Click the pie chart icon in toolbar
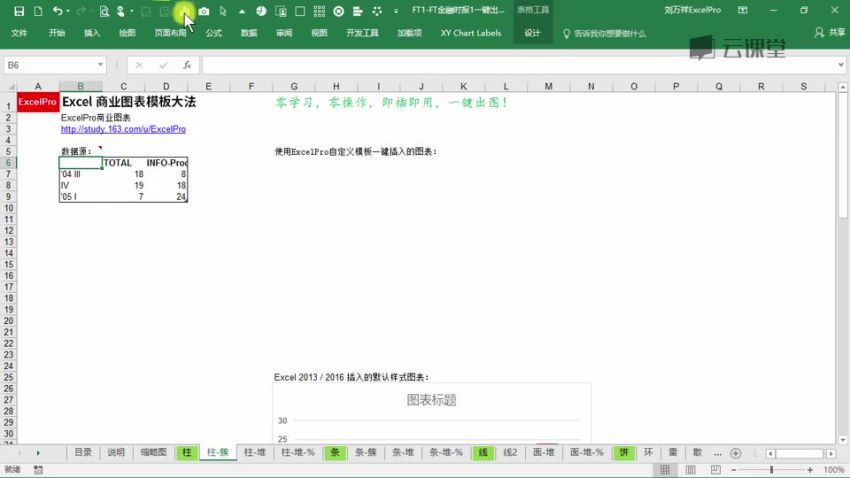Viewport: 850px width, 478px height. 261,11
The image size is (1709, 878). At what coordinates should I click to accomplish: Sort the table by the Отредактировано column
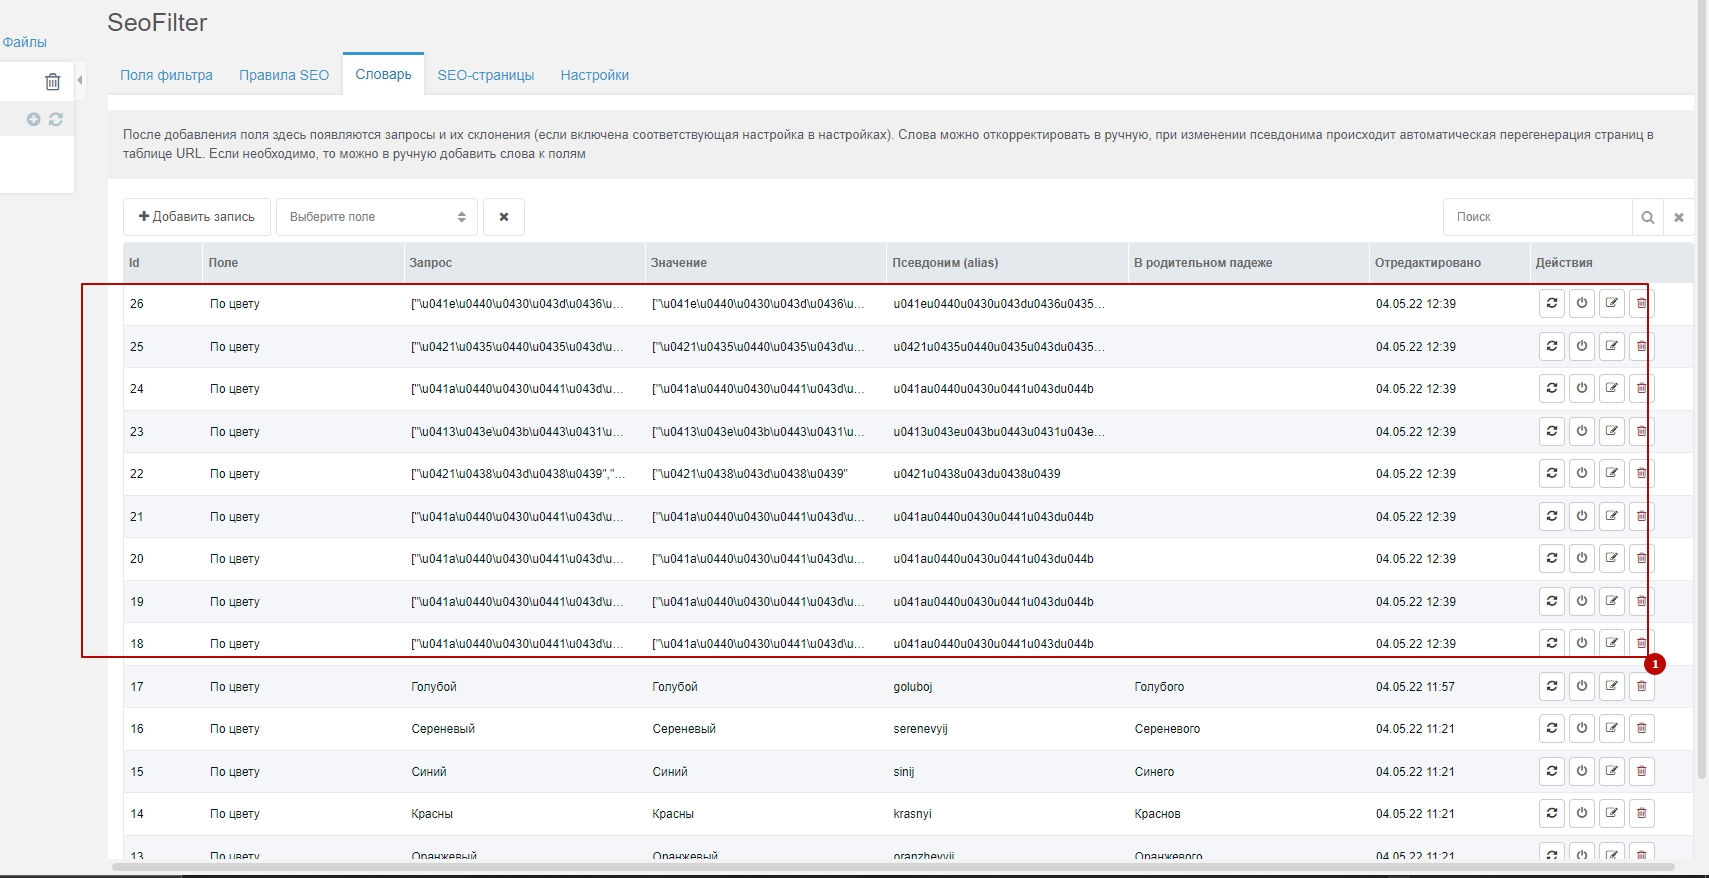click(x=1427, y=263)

—————

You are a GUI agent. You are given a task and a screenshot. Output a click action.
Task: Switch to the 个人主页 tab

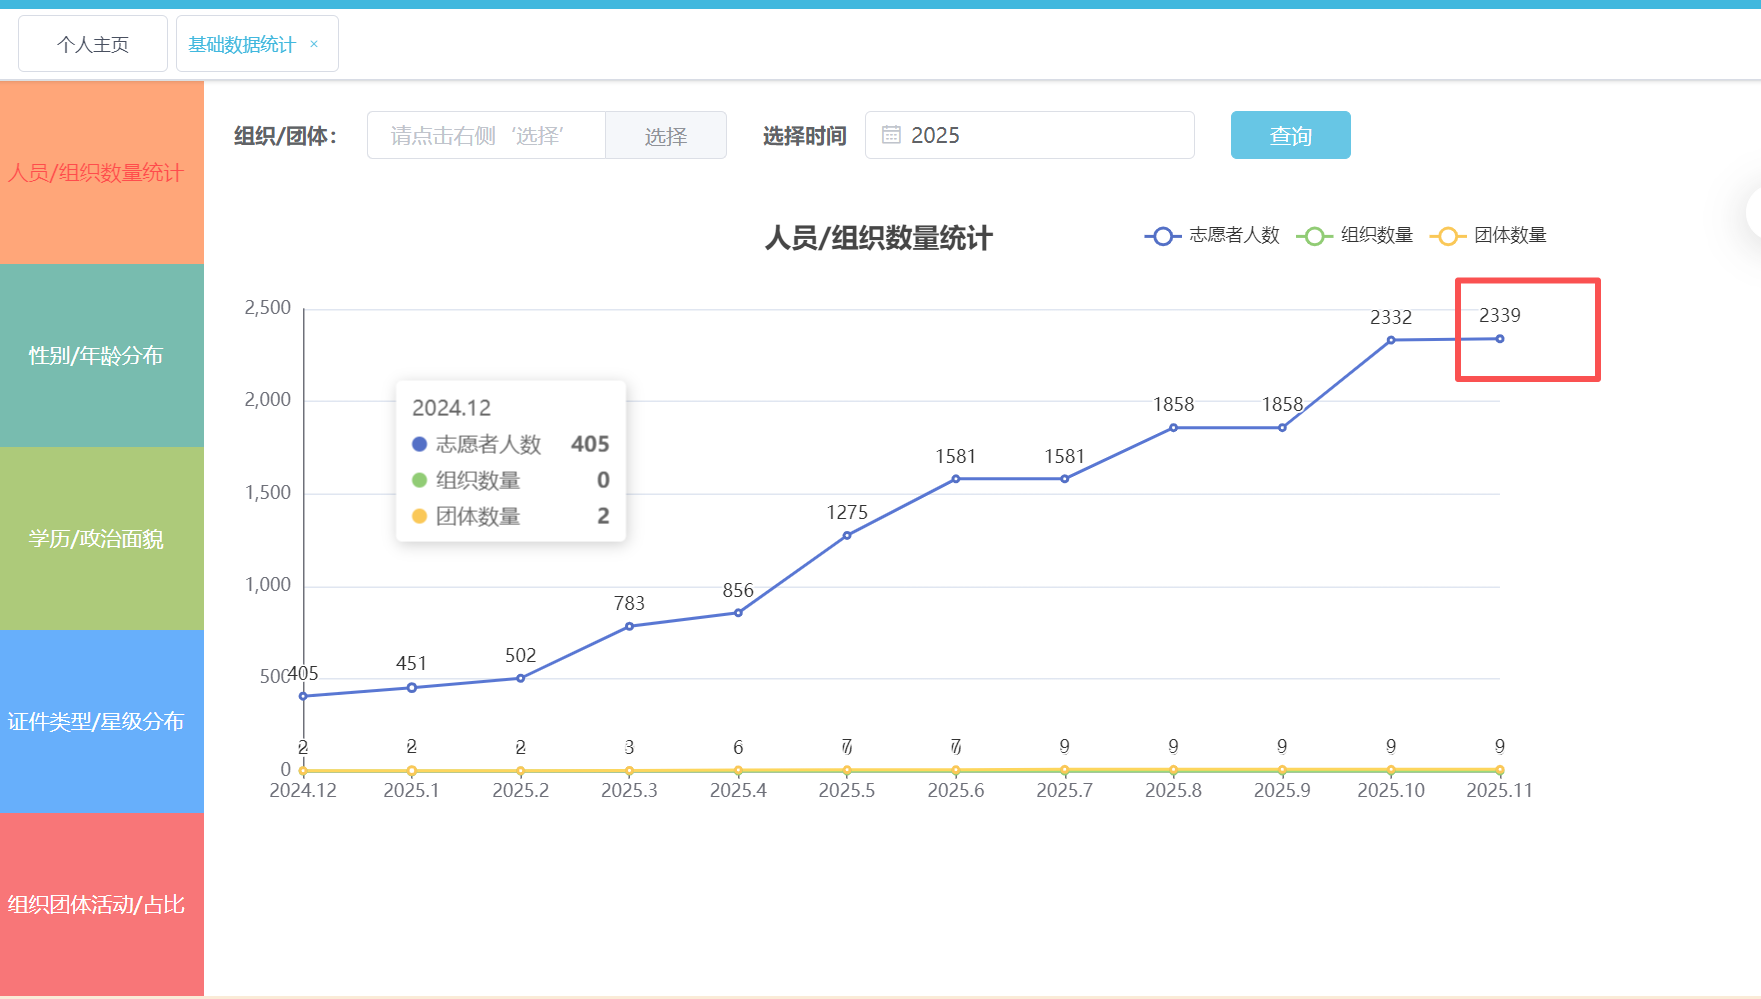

—————

### Exercise goal
Reproduce word for word the material from the line with "The image size" up to and including the line with "click(x=1427, y=263)", omitting the pictures.

### Task solution
The image size is (1709, 878). At what coordinates should I click to accomplish: Sort the table by the Отредактировано column
click(x=1427, y=263)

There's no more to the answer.